*Requirement 1:* Transcribe everything in the Gallimard text from "Founded by Gaston" down to "French publishing group.".
*Requirement 2:*
Answer these questions from the Gallimard text:
(a) On what date was the publisher founded?
(b) Which publishing group is Éditions Gallimard a subsidiary of?
(c) In which town was Gaston Gallimard hosted during the occupation of France?
*Requirement 3:* Take the Gallimard text further, picking up right after its final sentence.

*Text passage:*
▼▼▼

French publishing company

Éditions Gallimard (/fr/), formerly Éditions de la Nouvelle Revue Française (1911–1919) and Librairie Gallimard (1919–1961), is one of the leading French book publishers. In 2003, it and its subsidiaries published 1,418 titles.

Founded by Gaston Gallimard in 1911, the publisher is now majority-owned by his grandson Antoine Gallimard.

Éditions Gallimard is a subsidiary of Groupe Madrigall, the third largest French publishing group.

In 2023, Éditions Gallimard was awarded the Mention Honorifique from Les Rencontres Philosophiques de Monaco for its Collection NRF-Essais.

== History ==
The publisher was founded on 31 May 1911 in Paris by Gaston Gallimard, André Gide, and Jean Schlumberger as Les Éditions de la Nouvelle Revue Française (NRF).

From its 31 May 1911 founding until June 1919, Nouvelle Revue Française published one hundred titles including La Jeune Parque by Paul Valéry. NRF published the second volume of In Search of Lost Time, In the Shadow of Young Girls in Flower, which became the first Prix Goncourt-awarded book published by the company. Nouvelle Revue Française adopted the name "Librairie Gallimard" in 1919.

During the occupation of France in World War II, Gaston Gallimard was hosted in Carcassonne by poet Joë Bousquet. He returned to Paris in October 1940 to enter discussions with the Third Reich authorities, who wished to control his publishing company. It was agreed that Gaston Gallimard would still control his company if he collaborated with the authorities and published pro-Hitler writings.

▲▲▲

*Data shown:*
▼▼▼

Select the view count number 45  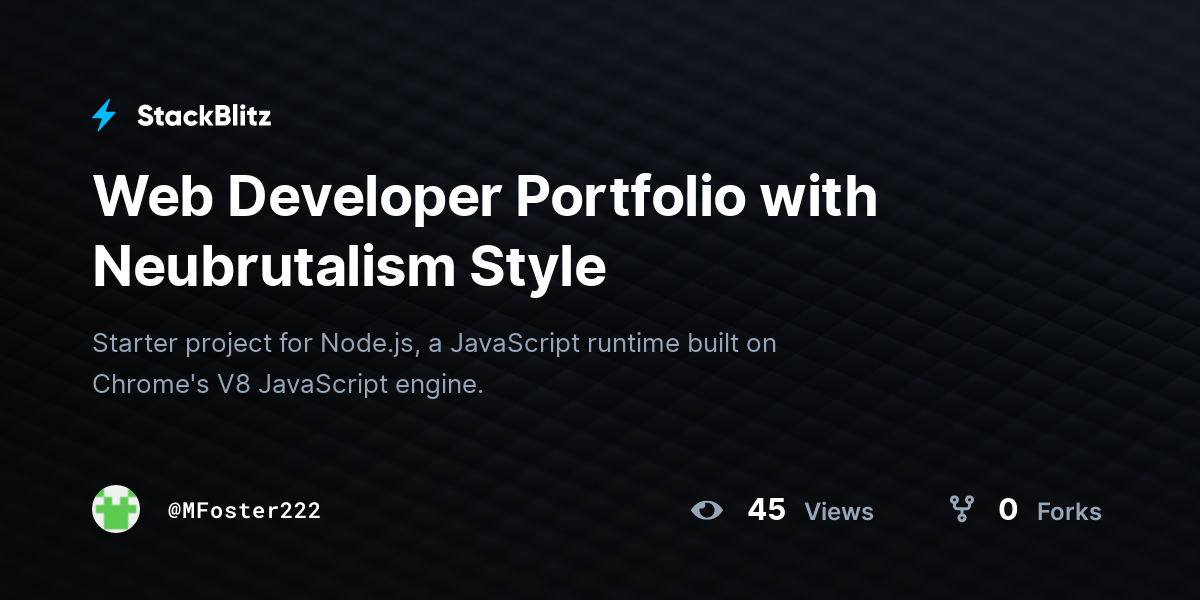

▲▲▲

*Written answer 1:*
Founded by Gaston Gallimard in 1911, the publisher is now majority-owned by his grandson Antoine Gallimard.

Éditions Gallimard is a subsidiary of Groupe Madrigall, the third largest French publishing group.

*Written answer 2:*
(a) 31 May 1911
(b) Groupe Madrigall
(c) Carcassonne

*Written answer 3:*
== Catalogue ==
Éditions Gallimard's best-selling authors include Albert Camus (29 million copies), Antoine de Saint-Exupéry (26.3 million copies) and J. K. Rowling (whose Harry Potter series sold 26 million copies). Other important authors include Salman Rushdie, Roald Dahl, Marcel Proust, Louis-Ferdinand Céline, Philip Roth, George Orwell, Jack Kerouac, Pablo Neruda and John Steinbeck.

As of 2011, its catalog consists of 36 Prix Goncourt winners, 38 writers who have received the Nobel Prize in Literature, and ten writers who have been awarded the Pulitzer Prize. In 2010 the company had a turnover of million, and over 1,000 employees.

Gallimard acquired Groupe Flammarion from RCS MediaGroup in 2012.

==Subsidiaries==
===Publishing houses===
- Éditions Denoël
- Les Éditions du Mercure de France
- Nouveaux Loisirs (tourist guides)
- Groupe Flammarion
- Futuropolis
- Gallimard Jeunesse
- Éditions P.O.L. (88%)
- Éditions de La Table Ronde
- Bibliothèque de la Pléiade

===Diffusion and distribution===
- SODIS
- SOCADIS (joint venture with Flammarion)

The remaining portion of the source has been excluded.